Dari penelitian Ali,Muhammad (2002) didapatkan bahwa usia ibu

berhubungan dengan pengetahuan dan perilaku mereka terhadap imunisasi

(p < 0,05).
Dari penelitian Salma Padri,dkk (2000) juga menemukan bahwa faktor

utama yang berhubungan dengan imunisasi campak adalah umur ibu. Apabila

usia ibu >20 tahun dan <35 tahun maka semakin besar peluang ibu untuk

mengimunisasikan anaknya.

Penelitian Ibrahim (2001) menunjukan bahwa karakteristik ibu yang

erat hubunganya dengan status imunisasi anak adalah umur ibu, yaitu umur

ibu yang dihitung sejak lahir sampai saat penelitian.

5. Status Sosial Ekonomi

Status sosial adalah sekumpulan hak dan kewajian yang dimiliki

seseorang dalam masyarakatnya. Orang yang memiliki status sosial yang

tinggi akan ditempatkan lebih tinggi dalam struktur masyarakat dibandingkan

dengan orang yang status sosialnya rendah.

Terdapatnya penyebaran masalah kesehatan yang berbeda berdasarkan

status sosial ekonomi pada umumnya dipengaruhi oleh 2 (dua) hal, yaitu

terdapatnya perbedaan kemampuan ekonomis dalam mencegah penyakit atau

mendapatkan pelayanan kesehatan dan terdapatnya perbedaan sikap hidup dan

perilaku hidup yang dimiliki.

Menurut Noor, N. N (2000), menyebutkan bahwa berbagai variabel

sangat erat hubunganya dengan status sosial ekonomi sehingga merupakan

karakteristik.
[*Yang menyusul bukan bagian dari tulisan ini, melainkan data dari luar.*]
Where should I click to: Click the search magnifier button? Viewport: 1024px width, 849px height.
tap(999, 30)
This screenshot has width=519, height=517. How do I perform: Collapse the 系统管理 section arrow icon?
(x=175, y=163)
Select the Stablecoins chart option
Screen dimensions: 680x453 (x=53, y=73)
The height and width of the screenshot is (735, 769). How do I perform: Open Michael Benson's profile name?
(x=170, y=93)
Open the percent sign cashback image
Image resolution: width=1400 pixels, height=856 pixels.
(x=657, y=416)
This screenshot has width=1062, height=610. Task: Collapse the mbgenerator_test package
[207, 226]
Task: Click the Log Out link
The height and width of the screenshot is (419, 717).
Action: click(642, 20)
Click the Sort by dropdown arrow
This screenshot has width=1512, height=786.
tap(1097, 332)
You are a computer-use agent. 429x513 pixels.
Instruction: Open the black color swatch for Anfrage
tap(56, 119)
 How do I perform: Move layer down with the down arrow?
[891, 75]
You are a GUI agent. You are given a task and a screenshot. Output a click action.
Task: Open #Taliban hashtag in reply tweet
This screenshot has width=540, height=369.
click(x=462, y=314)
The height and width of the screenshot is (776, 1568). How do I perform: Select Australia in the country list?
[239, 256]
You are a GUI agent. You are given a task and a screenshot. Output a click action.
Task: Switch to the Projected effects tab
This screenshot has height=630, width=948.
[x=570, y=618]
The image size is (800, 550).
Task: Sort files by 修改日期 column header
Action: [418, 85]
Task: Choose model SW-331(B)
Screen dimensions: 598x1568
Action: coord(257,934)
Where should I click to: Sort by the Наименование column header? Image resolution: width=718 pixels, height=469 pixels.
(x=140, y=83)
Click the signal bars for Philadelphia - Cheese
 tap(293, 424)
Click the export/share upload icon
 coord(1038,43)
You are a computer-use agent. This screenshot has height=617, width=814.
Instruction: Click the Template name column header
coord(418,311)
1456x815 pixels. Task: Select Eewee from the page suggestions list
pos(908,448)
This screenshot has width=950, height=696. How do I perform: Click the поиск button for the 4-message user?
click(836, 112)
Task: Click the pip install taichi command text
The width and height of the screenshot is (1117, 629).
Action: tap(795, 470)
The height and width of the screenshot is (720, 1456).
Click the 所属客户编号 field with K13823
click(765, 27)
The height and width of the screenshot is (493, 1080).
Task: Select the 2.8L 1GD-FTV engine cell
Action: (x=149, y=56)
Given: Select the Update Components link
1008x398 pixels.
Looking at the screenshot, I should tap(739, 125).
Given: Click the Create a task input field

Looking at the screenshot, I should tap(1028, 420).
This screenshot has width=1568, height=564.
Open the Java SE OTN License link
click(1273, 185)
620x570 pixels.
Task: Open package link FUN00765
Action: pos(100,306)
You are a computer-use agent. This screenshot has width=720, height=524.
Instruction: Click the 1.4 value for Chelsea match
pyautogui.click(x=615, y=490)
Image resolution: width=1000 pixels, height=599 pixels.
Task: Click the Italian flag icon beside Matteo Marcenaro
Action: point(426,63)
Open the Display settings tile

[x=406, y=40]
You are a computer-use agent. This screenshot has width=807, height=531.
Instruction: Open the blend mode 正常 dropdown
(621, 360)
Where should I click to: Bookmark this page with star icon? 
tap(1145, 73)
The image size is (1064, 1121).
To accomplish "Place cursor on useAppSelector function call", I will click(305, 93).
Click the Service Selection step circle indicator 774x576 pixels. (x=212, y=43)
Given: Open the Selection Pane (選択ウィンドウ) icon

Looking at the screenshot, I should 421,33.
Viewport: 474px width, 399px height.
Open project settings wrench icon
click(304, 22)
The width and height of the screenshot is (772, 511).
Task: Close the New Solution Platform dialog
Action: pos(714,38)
Status sosial ekonomi erat hubunganya dengan pekerjaan,


pendapatan keluarga daerah tempat tinggal, kebiasaan hidup dan lain

sebagainya.

Menurut Ali Muhammad (2002), status sosial ekonomi berhubungan

dengan cakupan imunisasi dan opini orang tua tentang vaksin berhubungan

dengan status imunisasi anak mereka.

Depkes RI (2000) juga menyebutkan status sosial ekonomi juga

merupakan komponen pendukung ibu melakukan imunisasi dasar pada bayi,

dalam hal ini sumber pendapatan atau penghasilan.